- _What needs to be done_
Repeat the rows below, swapping every occurrence of "Image resolution" for "Display size" and leaving everything else unchanged.

=== Begin Enclosure ===

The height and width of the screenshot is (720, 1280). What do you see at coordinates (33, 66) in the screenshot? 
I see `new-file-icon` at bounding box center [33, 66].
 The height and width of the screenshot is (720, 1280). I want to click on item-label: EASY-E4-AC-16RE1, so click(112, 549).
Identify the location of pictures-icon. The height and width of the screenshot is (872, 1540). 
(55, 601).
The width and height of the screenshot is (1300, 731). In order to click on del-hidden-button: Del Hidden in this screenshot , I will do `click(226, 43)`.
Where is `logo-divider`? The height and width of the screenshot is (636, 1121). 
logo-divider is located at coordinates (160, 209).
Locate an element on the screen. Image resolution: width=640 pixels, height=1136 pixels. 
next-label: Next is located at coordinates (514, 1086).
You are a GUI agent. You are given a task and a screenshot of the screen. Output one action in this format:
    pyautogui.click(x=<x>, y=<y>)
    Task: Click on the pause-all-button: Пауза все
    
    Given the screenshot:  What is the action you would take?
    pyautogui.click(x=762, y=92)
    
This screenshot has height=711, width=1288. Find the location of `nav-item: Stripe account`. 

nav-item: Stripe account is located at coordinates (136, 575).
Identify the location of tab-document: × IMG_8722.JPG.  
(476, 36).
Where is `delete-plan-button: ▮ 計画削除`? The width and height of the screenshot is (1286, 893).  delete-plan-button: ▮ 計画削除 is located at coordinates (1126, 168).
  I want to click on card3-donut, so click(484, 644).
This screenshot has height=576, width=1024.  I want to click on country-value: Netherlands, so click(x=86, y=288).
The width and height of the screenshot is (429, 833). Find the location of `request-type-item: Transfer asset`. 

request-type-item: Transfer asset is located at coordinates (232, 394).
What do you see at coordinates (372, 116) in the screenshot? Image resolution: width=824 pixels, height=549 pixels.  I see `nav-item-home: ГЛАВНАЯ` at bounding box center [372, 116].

=== End Enclosure ===

- _Output of the task_
The height and width of the screenshot is (720, 1280). What do you see at coordinates (33, 66) in the screenshot? 
I see `new-file-icon` at bounding box center [33, 66].
 The height and width of the screenshot is (720, 1280). I want to click on item-label: EASY-E4-AC-16RE1, so click(112, 549).
Identify the location of pictures-icon. The height and width of the screenshot is (872, 1540). 
(55, 601).
The width and height of the screenshot is (1300, 731). In order to click on del-hidden-button: Del Hidden in this screenshot , I will do `click(226, 43)`.
Where is `logo-divider`? The height and width of the screenshot is (636, 1121). 
logo-divider is located at coordinates (160, 209).
Locate an element on the screen. Display size: width=640 pixels, height=1136 pixels. 
next-label: Next is located at coordinates (514, 1086).
You are a GUI agent. You are given a task and a screenshot of the screen. Output one action in this format:
    pyautogui.click(x=<x>, y=<y>)
    Task: Click on the pause-all-button: Пауза все
    
    Given the screenshot:  What is the action you would take?
    pyautogui.click(x=762, y=92)
    
This screenshot has height=711, width=1288. Find the location of `nav-item: Stripe account`. 

nav-item: Stripe account is located at coordinates (136, 575).
Identify the location of tab-document: × IMG_8722.JPG.  
(476, 36).
Where is `delete-plan-button: ▮ 計画削除`? The width and height of the screenshot is (1286, 893).  delete-plan-button: ▮ 計画削除 is located at coordinates (1126, 168).
  I want to click on card3-donut, so click(484, 644).
This screenshot has height=576, width=1024.  I want to click on country-value: Netherlands, so click(x=86, y=288).
The width and height of the screenshot is (429, 833). Find the location of `request-type-item: Transfer asset`. 

request-type-item: Transfer asset is located at coordinates (232, 394).
What do you see at coordinates (372, 116) in the screenshot? Display size: width=824 pixels, height=549 pixels.  I see `nav-item-home: ГЛАВНАЯ` at bounding box center [372, 116].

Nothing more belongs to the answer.